• Data to use:
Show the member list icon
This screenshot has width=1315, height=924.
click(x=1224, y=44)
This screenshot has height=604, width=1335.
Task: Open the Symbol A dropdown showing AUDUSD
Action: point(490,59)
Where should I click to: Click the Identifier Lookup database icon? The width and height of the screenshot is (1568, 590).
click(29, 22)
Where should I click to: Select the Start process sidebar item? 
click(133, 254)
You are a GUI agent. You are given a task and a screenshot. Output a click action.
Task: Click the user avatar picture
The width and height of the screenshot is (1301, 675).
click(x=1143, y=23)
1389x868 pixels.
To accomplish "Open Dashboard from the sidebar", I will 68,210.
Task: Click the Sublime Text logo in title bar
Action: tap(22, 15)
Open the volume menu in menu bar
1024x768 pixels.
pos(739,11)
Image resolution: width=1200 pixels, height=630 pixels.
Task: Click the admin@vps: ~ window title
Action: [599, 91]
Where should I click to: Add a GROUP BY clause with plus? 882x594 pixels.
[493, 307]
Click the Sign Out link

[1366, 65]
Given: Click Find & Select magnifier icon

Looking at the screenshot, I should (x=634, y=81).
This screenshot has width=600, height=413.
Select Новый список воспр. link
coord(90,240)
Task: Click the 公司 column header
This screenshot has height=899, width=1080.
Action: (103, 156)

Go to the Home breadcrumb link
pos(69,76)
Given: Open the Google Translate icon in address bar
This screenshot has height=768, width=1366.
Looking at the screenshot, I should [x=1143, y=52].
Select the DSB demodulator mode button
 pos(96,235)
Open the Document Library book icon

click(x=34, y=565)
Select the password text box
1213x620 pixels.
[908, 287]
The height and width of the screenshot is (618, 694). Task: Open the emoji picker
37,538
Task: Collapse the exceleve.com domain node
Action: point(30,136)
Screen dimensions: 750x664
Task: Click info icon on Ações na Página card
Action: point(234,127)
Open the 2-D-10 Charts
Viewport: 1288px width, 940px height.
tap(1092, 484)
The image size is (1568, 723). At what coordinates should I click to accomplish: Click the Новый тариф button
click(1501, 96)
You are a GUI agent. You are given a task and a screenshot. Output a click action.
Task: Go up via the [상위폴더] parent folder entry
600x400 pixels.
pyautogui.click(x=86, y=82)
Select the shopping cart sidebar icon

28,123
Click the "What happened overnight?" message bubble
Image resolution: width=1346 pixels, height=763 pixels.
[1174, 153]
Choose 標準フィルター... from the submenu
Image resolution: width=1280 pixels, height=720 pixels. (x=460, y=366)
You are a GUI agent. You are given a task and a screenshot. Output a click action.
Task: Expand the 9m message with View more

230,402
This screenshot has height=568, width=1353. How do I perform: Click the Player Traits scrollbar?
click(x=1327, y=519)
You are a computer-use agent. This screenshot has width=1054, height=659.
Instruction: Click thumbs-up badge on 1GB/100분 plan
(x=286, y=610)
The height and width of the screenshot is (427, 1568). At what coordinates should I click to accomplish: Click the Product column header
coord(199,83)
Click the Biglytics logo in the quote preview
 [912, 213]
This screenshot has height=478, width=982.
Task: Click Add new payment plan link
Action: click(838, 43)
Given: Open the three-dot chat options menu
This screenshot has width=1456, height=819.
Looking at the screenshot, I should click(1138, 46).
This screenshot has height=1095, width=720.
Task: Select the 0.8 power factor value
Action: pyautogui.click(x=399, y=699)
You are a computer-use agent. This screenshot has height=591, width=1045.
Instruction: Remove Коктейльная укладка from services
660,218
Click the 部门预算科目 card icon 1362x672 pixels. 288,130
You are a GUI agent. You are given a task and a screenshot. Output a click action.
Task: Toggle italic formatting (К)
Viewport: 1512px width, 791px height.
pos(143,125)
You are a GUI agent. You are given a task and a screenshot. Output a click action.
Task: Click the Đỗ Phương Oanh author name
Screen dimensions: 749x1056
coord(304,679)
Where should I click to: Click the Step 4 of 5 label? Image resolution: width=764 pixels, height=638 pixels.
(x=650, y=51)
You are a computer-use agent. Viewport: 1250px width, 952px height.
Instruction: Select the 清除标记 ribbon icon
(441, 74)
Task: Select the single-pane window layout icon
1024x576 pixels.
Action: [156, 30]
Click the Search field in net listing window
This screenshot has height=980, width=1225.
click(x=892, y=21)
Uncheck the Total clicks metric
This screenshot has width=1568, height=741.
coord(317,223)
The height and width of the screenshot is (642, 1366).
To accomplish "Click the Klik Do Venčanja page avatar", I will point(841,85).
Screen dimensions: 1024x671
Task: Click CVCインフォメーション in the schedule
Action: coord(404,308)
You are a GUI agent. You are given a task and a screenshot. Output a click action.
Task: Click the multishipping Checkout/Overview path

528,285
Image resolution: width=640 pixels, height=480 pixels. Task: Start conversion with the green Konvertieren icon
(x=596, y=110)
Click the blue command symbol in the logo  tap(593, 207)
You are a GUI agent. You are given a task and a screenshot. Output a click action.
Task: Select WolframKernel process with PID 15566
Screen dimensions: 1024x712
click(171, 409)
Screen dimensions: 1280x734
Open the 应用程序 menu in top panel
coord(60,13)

• Instructions for the task: Copy the rows word for word, beginning at the line that contains "You are a computer-use agent. Viewport: 1250px" and ending after the line that contains "(x=596, y=110)".

• Response for this exercise:
You are a computer-use agent. Viewport: 1250px width, 952px height.
Instruction: Select the 清除标记 ribbon icon
(441, 74)
Task: Select the single-pane window layout icon
1024x576 pixels.
Action: [156, 30]
Click the Search field in net listing window
This screenshot has height=980, width=1225.
click(x=892, y=21)
Uncheck the Total clicks metric
This screenshot has width=1568, height=741.
coord(317,223)
The height and width of the screenshot is (642, 1366).
To accomplish "Click the Klik Do Venčanja page avatar", I will point(841,85).
Screen dimensions: 1024x671
Task: Click CVCインフォメーション in the schedule
Action: coord(404,308)
You are a GUI agent. You are given a task and a screenshot. Output a click action.
Task: Click the multishipping Checkout/Overview path

528,285
Image resolution: width=640 pixels, height=480 pixels. Task: Start conversion with the green Konvertieren icon
(x=596, y=110)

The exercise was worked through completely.